[PATCH v3 0/4] do_div() with constant divisor simplification

Nicolas Pitre posted 4 patches 1 year, 7 months ago
arch/arm/include/asm/div64.h |  13 +++-
include/asm-generic/div64.h  | 121 ++++++++++++-----------------------
lib/math/test_div64.c        |  85 +++++++++++++++++++++++-
3 files changed, 134 insertions(+), 85 deletions(-)
[PATCH v3 0/4] do_div() with constant divisor simplification
Posted by Nicolas Pitre 1 year, 7 months ago
While working on mul_u64_u64_div_u64() improvements I realized that there
is a better way to perform a 64x64->128 bits multiplication with overflow
handling. This is not as lean as v1 of the series but still much better
than the existing code IMHO.

Change from v2:

- Fix last minute edit screw-up (missing one function return type).
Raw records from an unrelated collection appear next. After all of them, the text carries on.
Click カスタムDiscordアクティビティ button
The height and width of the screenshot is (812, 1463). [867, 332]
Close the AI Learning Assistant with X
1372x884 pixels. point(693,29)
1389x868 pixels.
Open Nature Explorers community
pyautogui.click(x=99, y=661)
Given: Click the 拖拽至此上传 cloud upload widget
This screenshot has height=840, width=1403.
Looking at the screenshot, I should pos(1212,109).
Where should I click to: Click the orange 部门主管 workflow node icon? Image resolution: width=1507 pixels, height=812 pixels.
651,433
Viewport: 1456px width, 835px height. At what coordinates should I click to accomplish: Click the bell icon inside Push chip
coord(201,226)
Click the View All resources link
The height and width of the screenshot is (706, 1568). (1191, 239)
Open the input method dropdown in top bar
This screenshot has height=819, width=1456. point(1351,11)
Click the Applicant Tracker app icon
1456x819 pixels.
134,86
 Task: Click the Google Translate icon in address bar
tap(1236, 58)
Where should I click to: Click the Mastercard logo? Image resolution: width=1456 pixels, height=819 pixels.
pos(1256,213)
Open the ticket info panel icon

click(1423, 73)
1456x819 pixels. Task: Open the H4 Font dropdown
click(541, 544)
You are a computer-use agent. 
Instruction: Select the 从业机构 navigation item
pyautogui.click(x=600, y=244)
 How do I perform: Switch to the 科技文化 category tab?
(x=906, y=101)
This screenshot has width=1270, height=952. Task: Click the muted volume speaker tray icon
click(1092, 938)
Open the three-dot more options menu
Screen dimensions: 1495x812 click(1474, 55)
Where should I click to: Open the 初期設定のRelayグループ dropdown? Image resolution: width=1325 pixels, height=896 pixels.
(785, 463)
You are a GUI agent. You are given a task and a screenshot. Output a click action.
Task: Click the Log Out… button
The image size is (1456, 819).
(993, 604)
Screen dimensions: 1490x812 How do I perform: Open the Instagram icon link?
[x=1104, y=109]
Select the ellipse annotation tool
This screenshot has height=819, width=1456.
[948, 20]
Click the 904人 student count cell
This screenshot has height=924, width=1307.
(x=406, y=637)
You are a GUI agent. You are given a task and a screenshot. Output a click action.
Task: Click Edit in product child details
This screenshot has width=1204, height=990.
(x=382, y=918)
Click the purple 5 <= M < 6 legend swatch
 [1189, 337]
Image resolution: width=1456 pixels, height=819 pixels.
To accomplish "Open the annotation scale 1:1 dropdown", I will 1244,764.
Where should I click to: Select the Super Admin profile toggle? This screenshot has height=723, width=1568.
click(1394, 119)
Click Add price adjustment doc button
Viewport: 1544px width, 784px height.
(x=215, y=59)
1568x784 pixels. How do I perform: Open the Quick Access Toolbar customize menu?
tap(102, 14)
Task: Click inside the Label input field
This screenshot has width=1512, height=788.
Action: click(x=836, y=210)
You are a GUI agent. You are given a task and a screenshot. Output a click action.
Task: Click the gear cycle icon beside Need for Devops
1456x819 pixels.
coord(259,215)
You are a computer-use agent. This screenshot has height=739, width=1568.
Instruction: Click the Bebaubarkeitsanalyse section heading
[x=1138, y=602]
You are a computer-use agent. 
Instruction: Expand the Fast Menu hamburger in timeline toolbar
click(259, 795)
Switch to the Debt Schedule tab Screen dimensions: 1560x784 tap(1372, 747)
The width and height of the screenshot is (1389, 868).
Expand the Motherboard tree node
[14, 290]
Link to v2: https://lore.kernel.org/lkml/20240707171919.1951895-1-nico@fluxnic.net/

Changes from v1:

- Formalize condition for when overflow handling can be skipped.
- Make this condition apply only if it can be determined at compile time
  (beware of the compiler not always inling code).
- Keep the ARM assembly but apply the above changes to it as well.
- Force __always_inline when optimizing for performance.
- Augment test_div64.c with important edge cases.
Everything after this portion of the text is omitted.